Hebbian learning the local structure of language
P. Myles Eugenio
TL;DR
The paper presents a locality-driven, unsupervised framework for language learning based on Hebbian plasticity across a hierarchical tokenization stack, supplemented by replay to form semantic embeddings. It introduces the retokenization group that builds higher-order n-gram tokens through projected, smooth representations and uses an energy-based inference mechanism akin to an N-point Ising model to predict next tokens. Replay with auxiliary embedding neurons resolves forgetting and enables compression, yielding a scalable, parallelizable memory (key-value memory) that ties token features to embeddings.

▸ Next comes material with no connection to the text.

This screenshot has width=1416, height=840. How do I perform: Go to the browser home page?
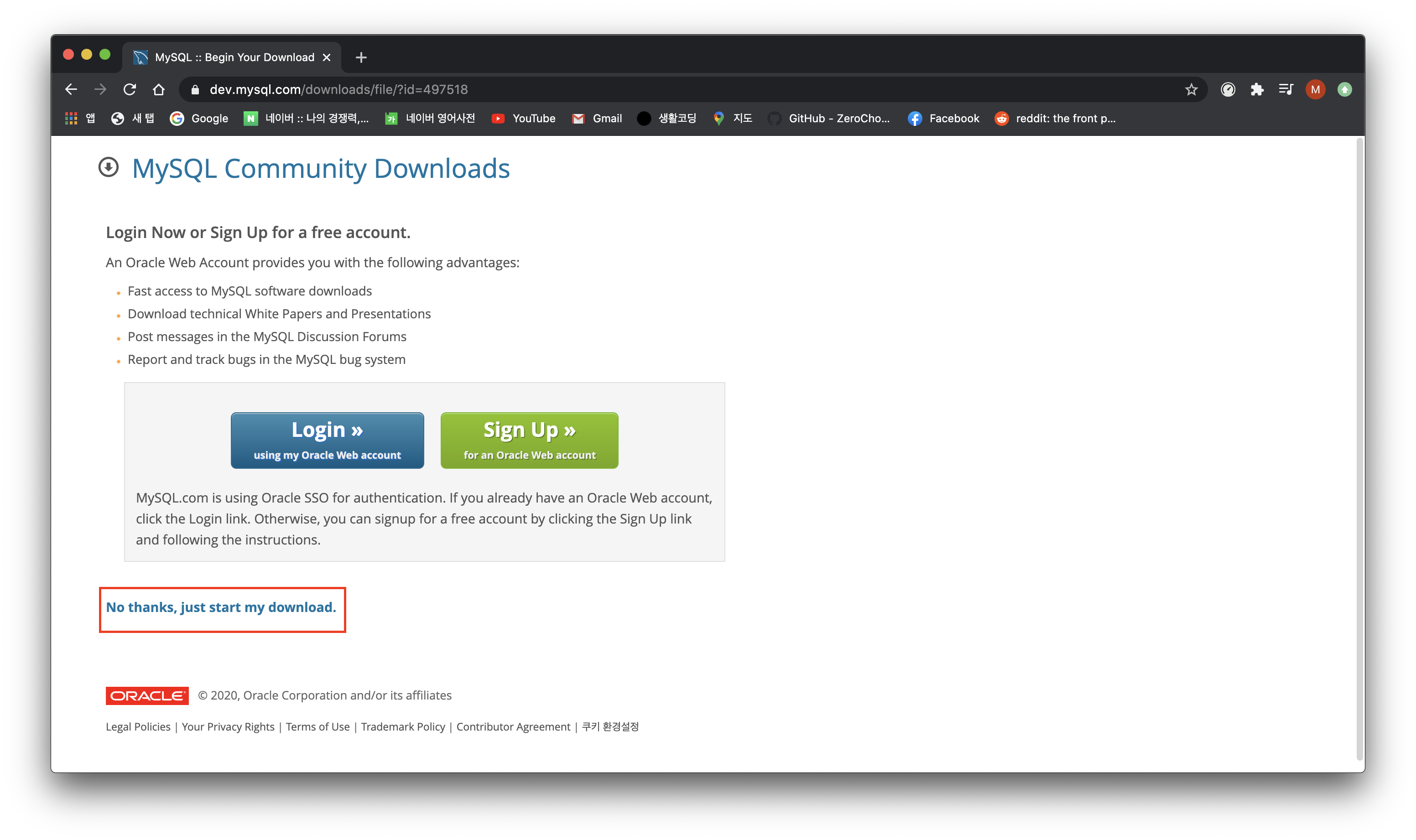(159, 89)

Random hierarchies reproduced via replay generate morphology-like distributions, suggesting that neural locality constraints can give rise to the observed structure of natural language without data, with testable predictions for neural signatures of smooth tokens and morphological organization.
Abstract
Learning in the brain is local and unsupervised (Hebbian). We derive the foundations of an effective human language model inspired by these microscopic constraints. It has two parts: (1) a hierarchy of neurons which learns to tokenize words from text (whichiswhatyoudowhenyoureadthis); and (2) additional neurons which bind the learned symanticless patterns of the tokenizer into a symanticful token (an embedding). The model permits continuous parallel learning without forgetting; and is a powerful tokenizer which performs renormalization group. This allows it to exploit redundancy, such that it generates tokens which are always decomposable into a basis set (e.g an alphabet), and can mix features learned from multiple languages. We find that the structure of this model allows it to learn a natural language morphology WITHOUT data. The language data generated by this model predicts the correct distribution of word-forming patterns observed in real languages, and further demonstrates why microscopically human speech is broken up into words. This model provides the basis for understanding the microscopic origins of language and human creativity.